- Venue: White City Stadium
- Dates: July 17–18, 1908
- Competitors: 40 from 3 nations

Medalists
- 1st place, gold medalist(s):  / City of London Police Great Britain
- 2nd place, silver medalist(s):  / Liverpool City Police Great Britain
- 3rd place, bronze medalist(s):  / Metropolitan Police "K" Division Great Britain

= Tug of war at the 1908 Summer Olympics =

At the 1908 Summer Olympics, a tug of war tournament was contested. Each team consisted of 8 athletes. Nations could enter up to 3 teams. The host Great Britain was the only one to enter more than one (entering the maximum of 3 teams). Germany, Greece, Sweden, and the United States each entered one team apiece, though Germany and Greece withdrew. This left 5 teams (40 athletes) from 3 nations to compete.

==Medal table==

| Position | Country | Gold | Silver | Bronze | Total |
| 1 | Great Britain | 1 | 1 | 1 | 3 |
| — | Sweden | 0 | 0 | 0 | 0 |
| United States | 0 | 0 | 0 | 0 |

==Medal summary==

| Gold | Silver | Bronze |
|---|---|---|
| City of London Police Great Britain | Liverpool Police Great Britain | Metropolitan Police "K" Division Great Britain |

==Team rosters==
===Great Britain===
====City of London Police====

- Edward Barrett
- Frederick Goodfellow
- Frederick Humphreys
- William Hirons
- Albert Ireton
- Frederick Merriman
- Edwin Mills
- John James Shepherd

====Liverpool Police====

- Charles Foden (captain)
- James Clarke
- Thomas Butler
- William Greggan
- Alexander Kidd
- Daniel McDonald Lowey
- Patrick Philbin
- George Smith
- Thomas Swindlehurst

====Metropolitan Police "K" Division====

- Walter Chaffe
- Joseph Dowler
- Ernest Ebbage
- Thomas Homewood
- Alexander Munro
- William Slade
- Walter Tammas
- James Woodget

===Sweden===

- Albrekt Almqwist
- Frans Fast
- Carl-Emil Johansson
- Emil Johansson
- Knut Johansson
- Karl Krook
- Karl-Gustaf Nilsson
- Anders Wollgarth

===United States===

- Wilbur Burroughs
- Wesley Coe
- Arthur Dearborn
- John Flanagan
- Bill Horr
- Matt McGrath
- Ralph Rose
- Lee Talbott

==Results==
===Quarterfinals===
The German and Greek teams withdrew, narrowing the seven-team field to five. Thus, the Swedish team and two of the British squads had byes in the quarterfinals.

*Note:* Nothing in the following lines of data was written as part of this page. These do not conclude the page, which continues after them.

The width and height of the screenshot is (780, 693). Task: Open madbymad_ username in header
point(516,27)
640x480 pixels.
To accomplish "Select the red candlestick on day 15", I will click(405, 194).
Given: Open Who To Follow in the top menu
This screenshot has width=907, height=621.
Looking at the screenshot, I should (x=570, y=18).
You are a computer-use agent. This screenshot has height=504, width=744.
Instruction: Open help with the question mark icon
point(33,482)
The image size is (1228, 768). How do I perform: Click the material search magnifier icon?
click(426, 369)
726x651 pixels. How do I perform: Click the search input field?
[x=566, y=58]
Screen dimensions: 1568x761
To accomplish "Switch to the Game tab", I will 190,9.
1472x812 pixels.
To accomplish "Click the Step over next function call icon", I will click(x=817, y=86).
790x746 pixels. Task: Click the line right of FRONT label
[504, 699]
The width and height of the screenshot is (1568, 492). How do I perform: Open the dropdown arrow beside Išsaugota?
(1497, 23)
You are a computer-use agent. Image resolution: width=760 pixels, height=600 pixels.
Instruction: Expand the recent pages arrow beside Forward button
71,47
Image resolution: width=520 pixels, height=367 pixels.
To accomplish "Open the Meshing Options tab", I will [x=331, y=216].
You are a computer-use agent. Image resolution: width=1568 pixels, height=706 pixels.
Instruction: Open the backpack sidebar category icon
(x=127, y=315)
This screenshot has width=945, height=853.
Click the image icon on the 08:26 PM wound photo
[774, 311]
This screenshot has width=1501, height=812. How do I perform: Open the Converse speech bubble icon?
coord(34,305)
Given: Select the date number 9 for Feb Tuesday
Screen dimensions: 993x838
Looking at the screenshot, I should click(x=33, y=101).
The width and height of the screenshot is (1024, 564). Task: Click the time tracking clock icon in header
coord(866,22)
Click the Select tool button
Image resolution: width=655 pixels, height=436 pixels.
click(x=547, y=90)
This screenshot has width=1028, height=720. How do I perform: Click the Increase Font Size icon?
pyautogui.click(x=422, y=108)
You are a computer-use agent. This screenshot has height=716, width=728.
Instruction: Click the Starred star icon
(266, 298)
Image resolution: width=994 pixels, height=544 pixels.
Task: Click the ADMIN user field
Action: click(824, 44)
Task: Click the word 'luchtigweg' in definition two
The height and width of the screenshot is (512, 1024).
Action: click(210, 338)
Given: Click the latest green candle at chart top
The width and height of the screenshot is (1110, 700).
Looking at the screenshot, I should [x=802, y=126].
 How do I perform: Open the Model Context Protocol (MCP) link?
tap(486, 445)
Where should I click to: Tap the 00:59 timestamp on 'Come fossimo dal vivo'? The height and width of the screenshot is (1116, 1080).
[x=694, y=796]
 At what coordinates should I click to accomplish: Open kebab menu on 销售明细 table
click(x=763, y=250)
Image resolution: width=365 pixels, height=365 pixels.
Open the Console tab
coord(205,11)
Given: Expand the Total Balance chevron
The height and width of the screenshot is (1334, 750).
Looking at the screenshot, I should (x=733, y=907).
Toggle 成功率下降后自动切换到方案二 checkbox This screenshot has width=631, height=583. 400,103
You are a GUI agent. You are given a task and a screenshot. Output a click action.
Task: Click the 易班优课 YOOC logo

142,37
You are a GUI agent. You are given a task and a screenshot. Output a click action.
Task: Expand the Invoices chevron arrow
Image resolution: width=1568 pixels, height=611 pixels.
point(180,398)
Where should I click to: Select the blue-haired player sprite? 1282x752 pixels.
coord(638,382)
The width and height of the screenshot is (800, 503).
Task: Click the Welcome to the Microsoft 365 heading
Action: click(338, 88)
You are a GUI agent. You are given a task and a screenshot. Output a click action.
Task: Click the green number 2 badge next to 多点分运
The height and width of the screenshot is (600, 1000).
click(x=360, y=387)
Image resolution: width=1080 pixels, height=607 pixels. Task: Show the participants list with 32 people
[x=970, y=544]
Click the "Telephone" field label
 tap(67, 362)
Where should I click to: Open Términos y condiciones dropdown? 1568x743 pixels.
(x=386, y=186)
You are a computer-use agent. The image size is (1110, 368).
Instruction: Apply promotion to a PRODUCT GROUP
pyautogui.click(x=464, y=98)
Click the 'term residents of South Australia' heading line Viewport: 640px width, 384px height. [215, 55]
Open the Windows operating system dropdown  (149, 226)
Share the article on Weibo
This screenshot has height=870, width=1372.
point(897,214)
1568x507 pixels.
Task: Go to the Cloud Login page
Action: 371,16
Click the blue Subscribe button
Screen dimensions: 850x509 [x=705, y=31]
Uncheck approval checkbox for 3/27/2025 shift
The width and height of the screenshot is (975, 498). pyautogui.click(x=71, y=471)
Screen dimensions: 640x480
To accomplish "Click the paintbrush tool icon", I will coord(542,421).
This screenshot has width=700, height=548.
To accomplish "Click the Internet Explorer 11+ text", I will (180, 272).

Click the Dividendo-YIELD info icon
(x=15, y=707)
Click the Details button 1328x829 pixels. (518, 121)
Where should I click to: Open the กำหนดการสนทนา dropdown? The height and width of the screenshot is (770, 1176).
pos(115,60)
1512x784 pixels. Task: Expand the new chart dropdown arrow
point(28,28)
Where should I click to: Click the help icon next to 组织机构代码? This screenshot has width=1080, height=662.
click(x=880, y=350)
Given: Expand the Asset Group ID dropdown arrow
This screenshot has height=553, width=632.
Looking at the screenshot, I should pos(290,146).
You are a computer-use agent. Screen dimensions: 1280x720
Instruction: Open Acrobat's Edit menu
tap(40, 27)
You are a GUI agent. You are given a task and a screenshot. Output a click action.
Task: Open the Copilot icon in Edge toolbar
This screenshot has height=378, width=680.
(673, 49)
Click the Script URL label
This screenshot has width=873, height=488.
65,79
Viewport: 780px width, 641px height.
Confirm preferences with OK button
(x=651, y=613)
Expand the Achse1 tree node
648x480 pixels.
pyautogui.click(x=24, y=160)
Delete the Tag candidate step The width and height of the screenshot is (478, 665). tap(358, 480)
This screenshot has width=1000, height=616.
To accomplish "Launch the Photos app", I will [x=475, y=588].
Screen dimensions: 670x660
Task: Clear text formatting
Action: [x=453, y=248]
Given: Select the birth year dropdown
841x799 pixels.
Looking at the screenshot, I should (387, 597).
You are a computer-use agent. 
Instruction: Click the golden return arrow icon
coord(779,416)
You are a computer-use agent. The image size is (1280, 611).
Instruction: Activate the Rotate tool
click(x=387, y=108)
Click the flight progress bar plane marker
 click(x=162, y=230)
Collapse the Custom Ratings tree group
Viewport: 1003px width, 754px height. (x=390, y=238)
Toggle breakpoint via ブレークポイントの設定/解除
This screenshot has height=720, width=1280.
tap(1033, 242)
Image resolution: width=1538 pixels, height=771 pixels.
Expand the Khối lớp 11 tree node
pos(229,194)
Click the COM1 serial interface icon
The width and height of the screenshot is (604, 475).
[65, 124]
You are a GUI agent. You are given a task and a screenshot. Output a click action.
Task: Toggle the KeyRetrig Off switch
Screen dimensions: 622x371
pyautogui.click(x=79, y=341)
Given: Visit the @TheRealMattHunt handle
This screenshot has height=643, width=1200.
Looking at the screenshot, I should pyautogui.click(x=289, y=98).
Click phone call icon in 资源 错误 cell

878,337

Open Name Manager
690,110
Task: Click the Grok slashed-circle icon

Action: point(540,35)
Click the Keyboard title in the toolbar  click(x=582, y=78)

The only match held was between the Liverpool team and the Americans. Liverpool won the first pull easily, after which the United States delegation protested against the footwear worn by the Liverpool police, who competed in their service boots. The protest was dismissed, and the Americans withdrew in disgust.

| Winners |  | Score | Losers |  |
|---|---|---|---|---|
| Liverpool Police | Great Britain | 2-0 (forfeit) | United States of America | United States |
| Sweden | Sweden | — | Bye |  |
| City of London Police | Great Britain | — | Bye |  |
| Metropolitan Police "K" Division | Great Britain | — | Bye |  |

===Semifinals===

Liverpool again faced a foreign opponent, and again prevailed. The two London services squared off in the other semifinal, with the City police beating the Metropolitan men in a lengthy first pull. The second pull was not as tight a contest.

| Winners |  | Score | Losers |  |
|---|---|---|---|---|
| Liverpool Police | Great Britain | 2-0 | Sweden | Sweden |
| City of London Police | Great Britain | 2-0 | Metropolitan Police "K" Division | Great Britain |

===Final===

The Londoners defeated Liverpool in the final, winning the first two pulls.

| Winners |  | Score | Losers |  |
|---|---|---|---|---|
| City of London Police | Great Britain | 2-0 | Liverpool Police | Great Britain |

===Bronze medal match===
The Swedish team did not appear for the bronze medal match.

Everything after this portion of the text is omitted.